La Première ministre Elisabeth Borne a une nouvelle fois mardi attaqué les oppositions, les accusant de mentir aux Français "en portant, avec la plus grande démagogie, un texte dont chacun sait ici, pertinemment, qu'il serait censuré par le Conseil constitutionnel".

"Nous ferons bloc" pour contrer cette proposition de loi, a promis la cheffe de file des députés macronistes du groupe Renaissance, Aurore Bergé.

«Atteinte grave»

Avec ses alliés Horizons et Modem, elle a qualifié d'"atteinte grave" aux institutions la décision du président de la Commission des Finances, Eric Coquerel (La France insoumise), de déclarer la proposition de loi de Liot "recevable".

Selon l'exécutif, abroger la réforme des retraites coûterait plus de 15 milliards d'euros.

Or, l'article 40 de la Constitution dispose qu'une proposition de loi ne doit pas créer de charge publique.

Mais M. Coquerel a invoqué "les droits des oppositions" et une "pratique communément admise" de ne pas faire barrage à ce titre à des textes parlementaires.

Le camp présidentiel n'a pas baissé les armes et échafaudé un plan pour contrer la proposition de loi de Liot.

Il espère réussir à supprimer l'article d'abrogation des 64 ans mercredi en commission, où le rapport de force lui semble plus favorable que dans l'hémicycle.
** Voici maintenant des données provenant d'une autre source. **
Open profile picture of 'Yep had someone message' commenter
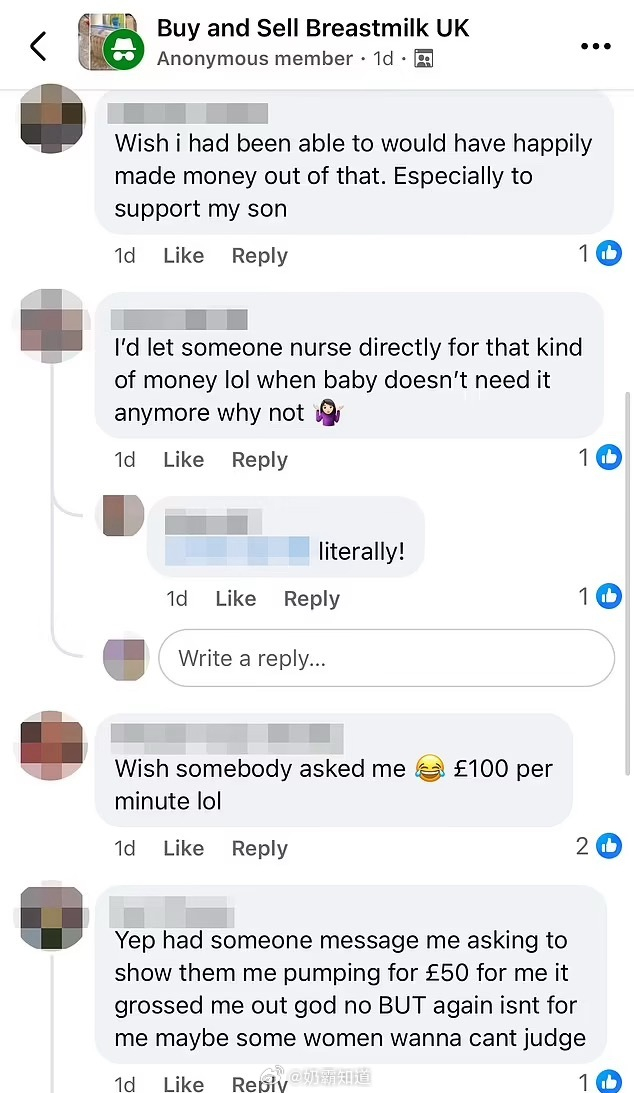The image size is (634, 1093). [x=52, y=917]
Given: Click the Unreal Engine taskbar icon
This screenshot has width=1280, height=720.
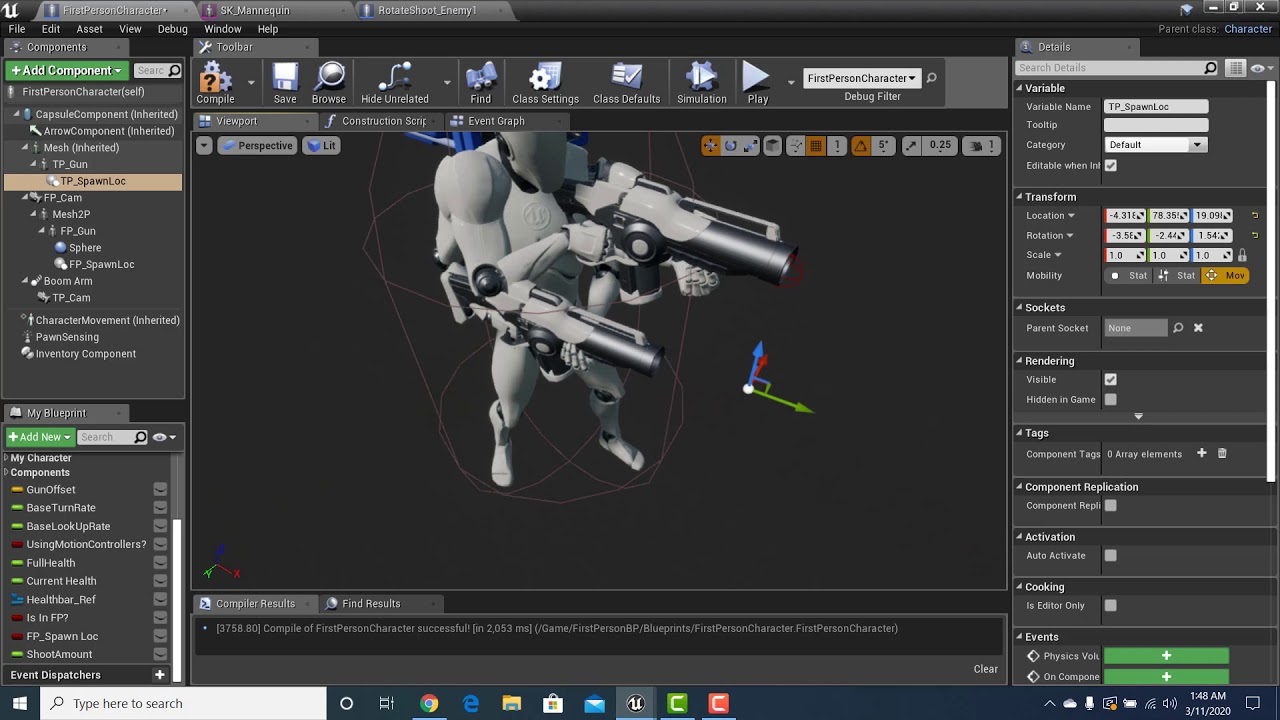Looking at the screenshot, I should pos(635,704).
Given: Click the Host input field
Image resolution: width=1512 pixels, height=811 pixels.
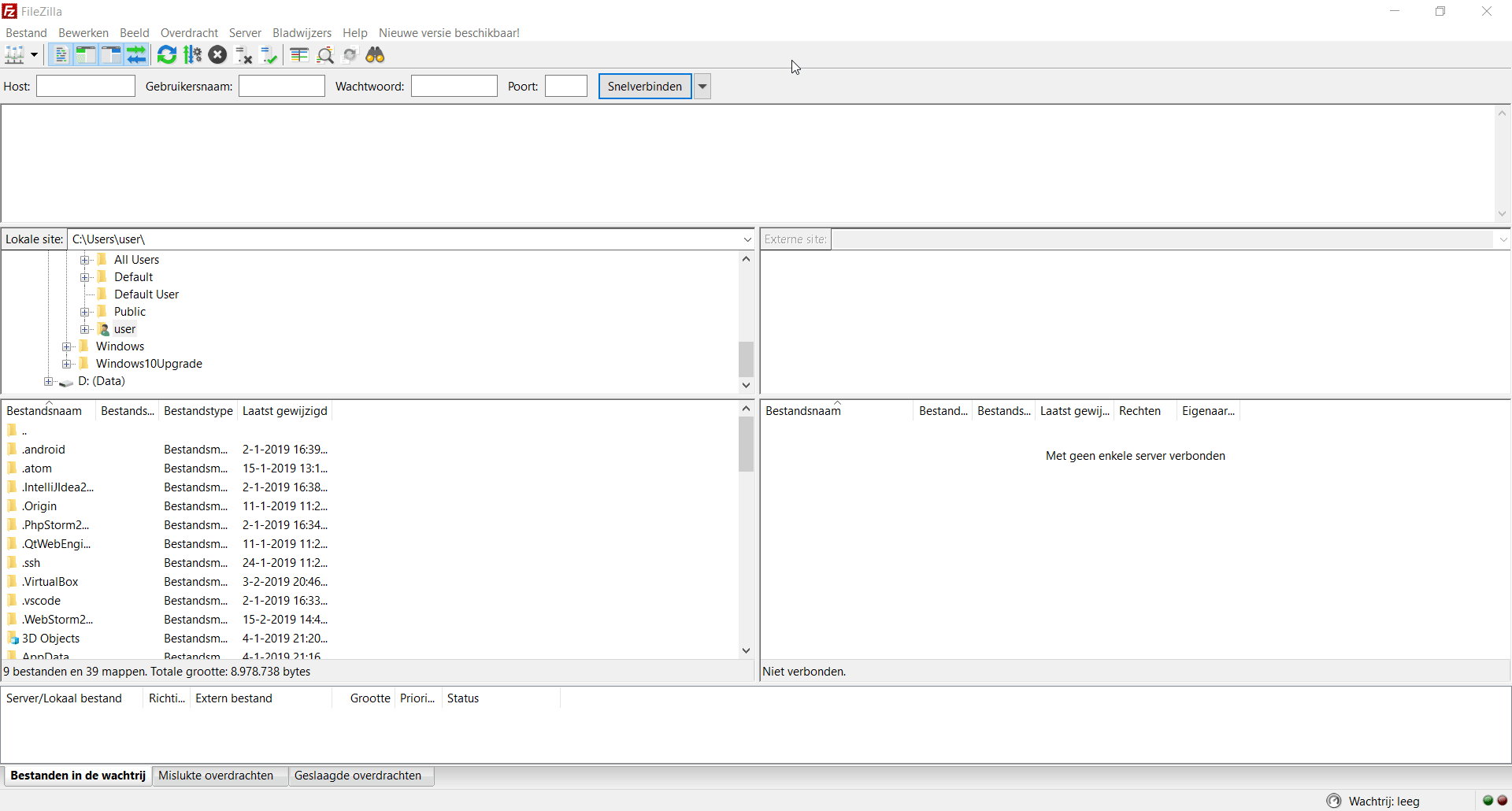Looking at the screenshot, I should click(x=86, y=87).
S'il y parvient, le groupe Liot se verrait contraint de réintroduire sa mesure par un amendement avant le 8 juin.

Un scénario qui autoriserait la présidente de l'Assemblée à brandir elle-même le couperet de la recevabilité financière, et d'empêcher ainsi un vote dans l'hémicycle.

"Je prendrai mes responsabilités", a dit mardi Yaël Braun-Pivet, membre de Renaissance, après avoir été critiquée dans son propre camp pour ne pas avoir fait barrage plus tôt.

«Le courage de perdre»

Pour que ce coup de billard à plusieurs bandes aboutisse, la majorité compte sur la promesse des dirigeants Les Républicains de lui prêter main forte mercredi.
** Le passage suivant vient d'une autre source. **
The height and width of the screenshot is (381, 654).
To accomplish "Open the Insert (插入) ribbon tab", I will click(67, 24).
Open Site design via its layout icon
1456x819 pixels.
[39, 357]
"Je pense que la majorité des députés LR n'ont pas envie de participer à cette facétie qu'est cette proposition de loi", a déclaré le chef de file du groupe de droite, Olivier Marleix, tandis que la gauche et Liot espèrent que certains LR leur prêteront main forte.

"Nous ne laisserons pas l'exécutif museler la représentation nationale", ont prévenu les quatre groupes de la coalition de gauche Nupes, promettant d'utiliser "tous les moyens possibles" pour riposter au camp présidentiel. Ils organisent un rassemblement près du Palais Bourbon à 13H00.

Pour la cheffe de file des députés écologistes, Cyrielle Chatelain, "les soutiens du gouvernement ont deux options (...) : soit faire de l'obstruction soit perdre". "Je leur dis +ayez le courage de perdre et d'affronter le vote de l'Assemblée nationale+".

Le groupe RN de Marine Le Pen a prévu pour sa part de soutenir le texte d'abrogation "face aux tentatives de sabordage de la macronie".

Bertrand Pancher, chef de file de Liot, en a appelé mardi à Emmanuel Macron, dans un courrier où il dénonce les "manœuvres" du camp présidentiel. "Nous vous demandons, en responsabilité, de laisser les députés voter et de respecter le fait démocratique", écrit-il au chef de l'État.


Macron convoque un nouveau conseil de défense mardi après-midi sur la situation au Moyen-Orient, annonce l'Elysée

Les pompiers iraniens, assistés d’une pelleteuse, dégagent les décombres d’un immeuble résidentiel détruit dans le nord de Téhéran le 23 mars 2026. Une série de fortes explosions a été entendue dans la capitale iranienne, alors que la guerre avec les États-Unis et Israël entrait dans sa quatrième semaine. (AFP)
Les pompiers iraniens, assistés d’une pelleteuse, dégagent les décombres d’un immeuble résidentiel détruit dans le nord de Téhéran le 23 mars 2026. Une série de fortes explosions a été entendue dans la capitale iranienne, alors que la guerre avec les États-Unis et Israël entrait dans sa quatrième semaine. (AFP)
Short Url
  • Le président Emmanuel Macron a convoqué un conseil de défense sur la situation en Iran et au Moyen-Orient dans un contexte de fortes tensions régionales
  • Entre menaces américaines, démentis iraniens et échanges de missiles, la situation reste hautement volatile au Moyen-Orient

PARIS: Le président Emmanuel Macron a convoqué un nouveau conseil de défense et de sécurité nationale mardi après-midi "sur la situation en Iran et au Moyen-Orient", a annoncé l'Elysée.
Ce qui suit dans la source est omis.